Cómo decirte adiós Françoise Hardy...
Icono de la cultura pop, fue el símbolo de una juventud efímera, lánguida, sin responsabilidades
David Bowie estaba enamorado de ella. Mick Jagger estaba enamorado de ella. Iggy Pop estaba enamorado de ella. Serge Gainsbourg, Michele Berger, Joan Manuel Serrat, todos estaban enamorados de ella. La policía tenía que dispersar con mangueras de agua a sus fans en Ciudad del Cabo cuando cantaba en Sudáfrica, en Londres creían que era una inglesa camuflada de incógnito en París y la veneraban. Cantaba en alemán su icónica: tous les garçons et les filles de mon âge (todos los chicos y chicas de mi edad pasean de dos en dos), y los alemanes creían que paseaban por un bulevar de París en otoño. Casi nadie pasea por los bulevares ahora, hay mucho tráfico, un tráfico espeso como el estaño que se desplaza lento, casi paralizado. Las personas que caminan en los bulevares van de un gran centro comercial a otro, de un lugar a otro, pero no pasean. Pasear y caminar no es lo mismo. No es lo mismo ir a un sitio que pasearse por un sitio. En los años sesenta del siglo pasado, en París aún se podía pasear. París había creado al paseante, la figura del flanneur. De imposible traducción al castellano, sólo el catalán consigue un significado similar: el que bada. El que mira sin mirar, el que se deja llevar por el ritmo de un lugar. El que observa con pereza, el que deja pasar el tiempo en paz. Imposible hoy con un smartphone en la mano.
Icono de la cultura pop, Françoise Hardy fue, durante cinco décadas, una presencia constante. Siguió siendo el símbolo de una juventud efímera, lánguida, sin responsabilidades. Una juventud de tardes eternas, de cigarrillos largos y delgados. Desde sus inicios como ídolo yeyé, había narrado la crónica del paso del tiempo, del riesgo que supone vivir y de la permanencia. Su voz, etérea, expresaba su melancolía, su apego a la «bilis negra», uno de los cuatro humores definidos por los médicos de antaño, el que llevaba a la tristeza. «No amo nada tanto como la herida protegida por el muro de sus apariencias». Hardy, a diferencia de otras, escribía casi siempre sus propias canciones. Eran poemas, frágiles. Como los que se escriben en los muros, en las puertas de los lavabos públicos, en las hojas de papel gastado.

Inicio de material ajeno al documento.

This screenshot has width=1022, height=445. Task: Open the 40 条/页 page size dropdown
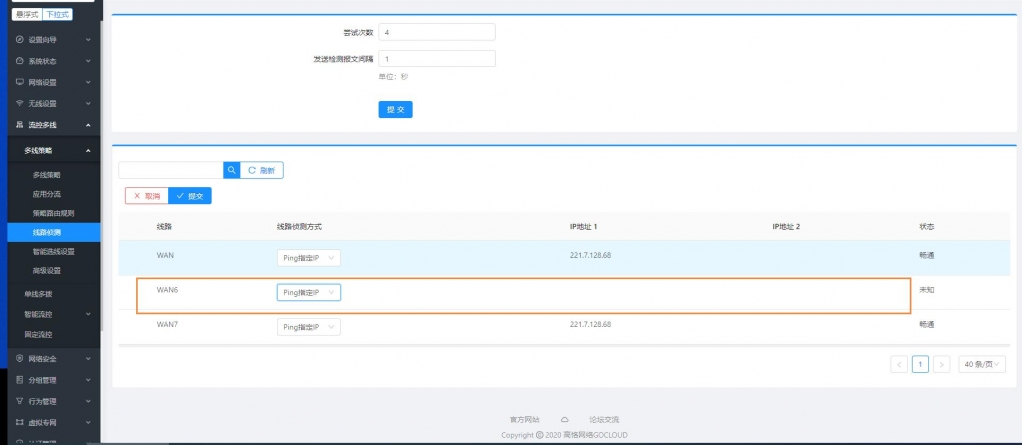click(x=982, y=364)
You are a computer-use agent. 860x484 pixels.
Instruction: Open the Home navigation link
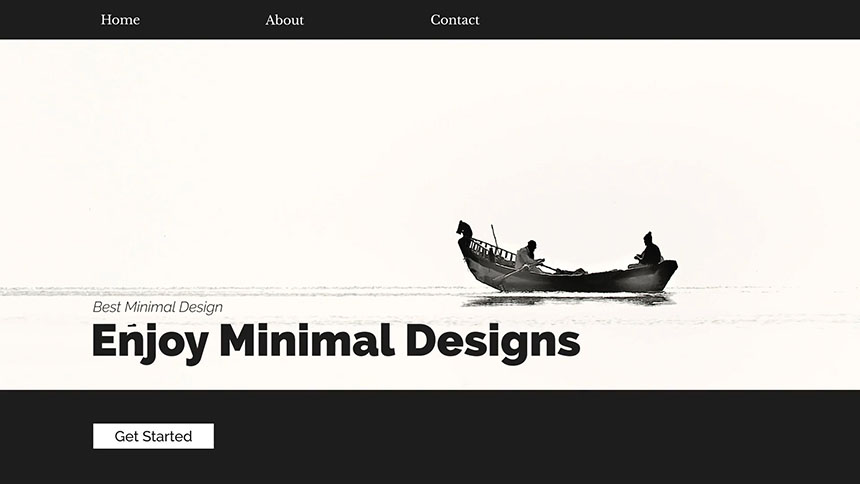click(x=120, y=20)
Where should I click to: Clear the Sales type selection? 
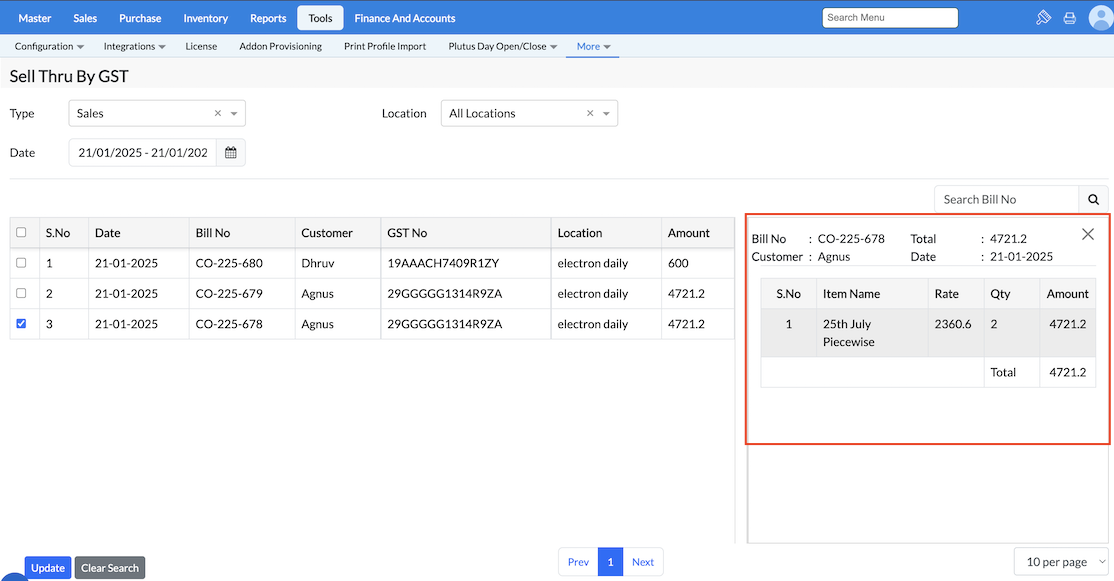218,114
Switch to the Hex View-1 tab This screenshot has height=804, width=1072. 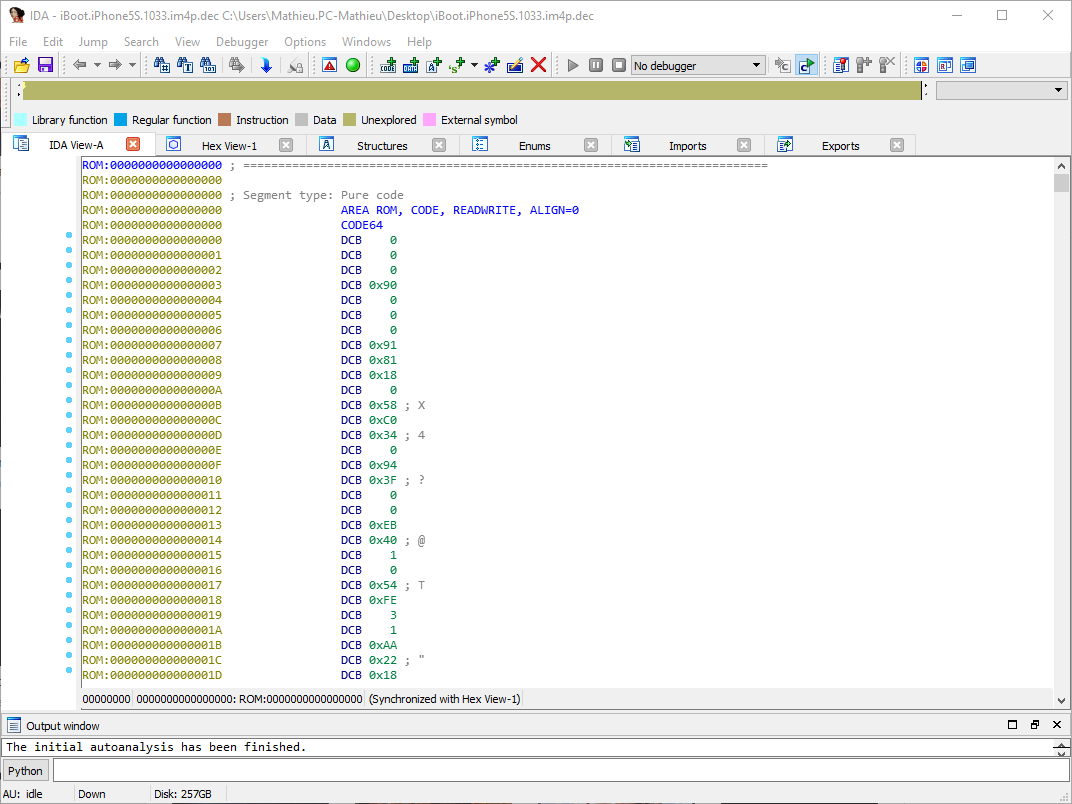click(229, 146)
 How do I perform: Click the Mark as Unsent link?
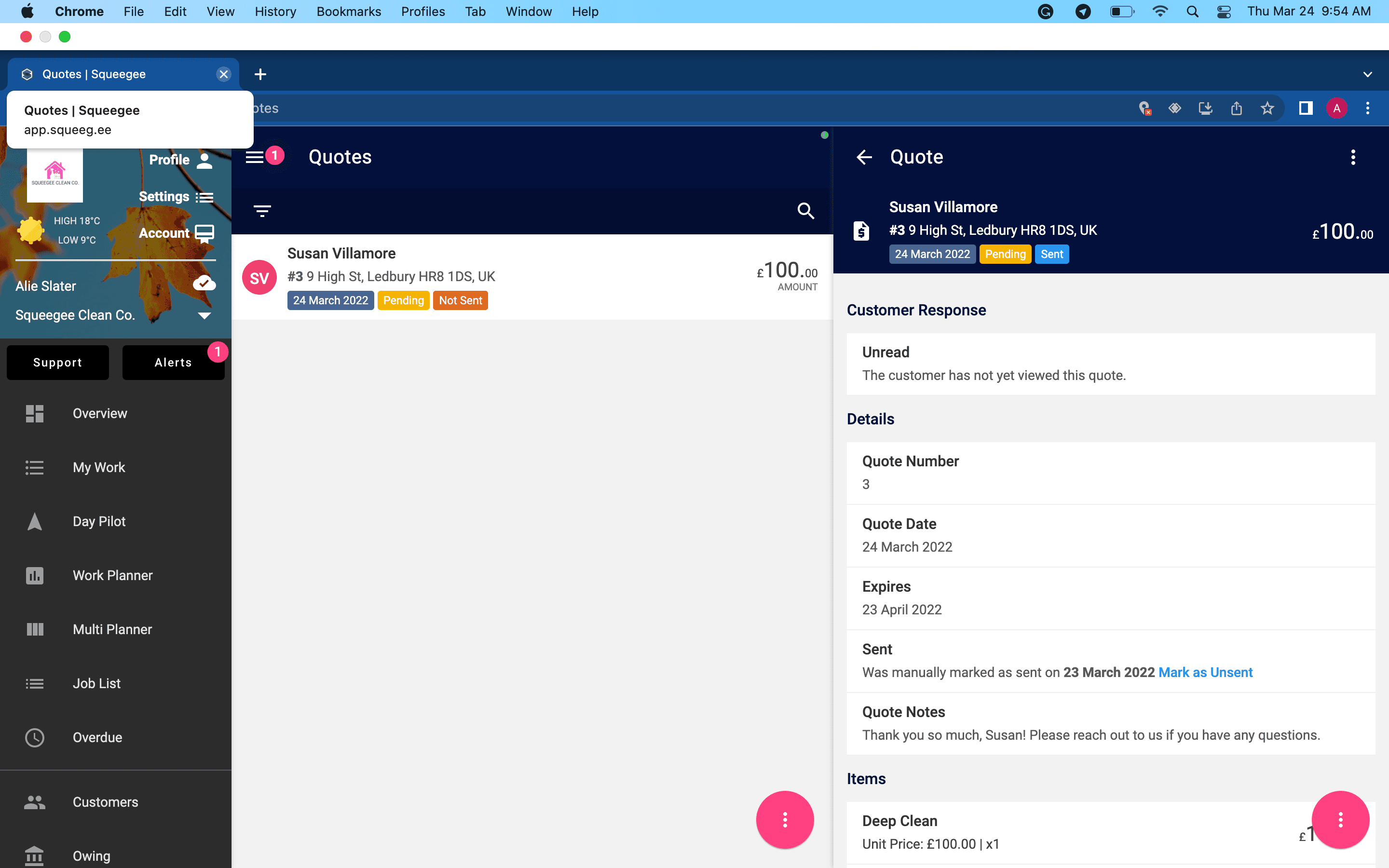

Françoise Hardy era –como no podía ser de otro modo– un icóno de la moda. Paco Rabanne y Courrèges hicieron de ella un mito de influencia persistente. Poco saben hoy las jovencitas de larga melena, pantalones pata de elefante y jerseis que enseñan el ombligo, que deben su estética a Françoise Hardy. Las revistas de moda le ofrecían su portada hasta hace poco. Con su cabello blanco, su camisa blanca y su rostro perfecto. Hasta que la enfermedad –un linfoma y un cáncer de laringe– la obligaron a refugiarse en la rabia. 55 sesiones de radioterapia, en poco tiempo, fracturas y caídas varias la mantenían encerrada en su casa. «Mi ojo derecho ya no me sirve para ver, sólo me duele. Tengo la boca y la garganta secas. Es una pesadilla. Llevo veinte años luchando contra el cáncer. Nadie merece morir así, hay que saber decir adiós y acabar con el sufrimiento». Serge Gainsgsbourg fue uno de los pocos letristas que ella aceptó cantar. Serge le compuso una de esas canciones francesas que uno olvida que son francesas y se integran en el repertorio mundial: Comment te dire adieu (cómo decirte adios). Françoise Hardy ha luchado hasta el final para decirnos adiós. Ella hubiese querido despedirse antes, pero las leyes francesas no se lo han permitido. Su hijo Thomas Dutronc, también cantante, comunicó a los franceses la desaparición de su icono de juventud: Maman est morte. Sí, la Hardy también se ha muerto. Sólo estamos a jueves y esta semana parece que en Francia vaya a durar una eternidad.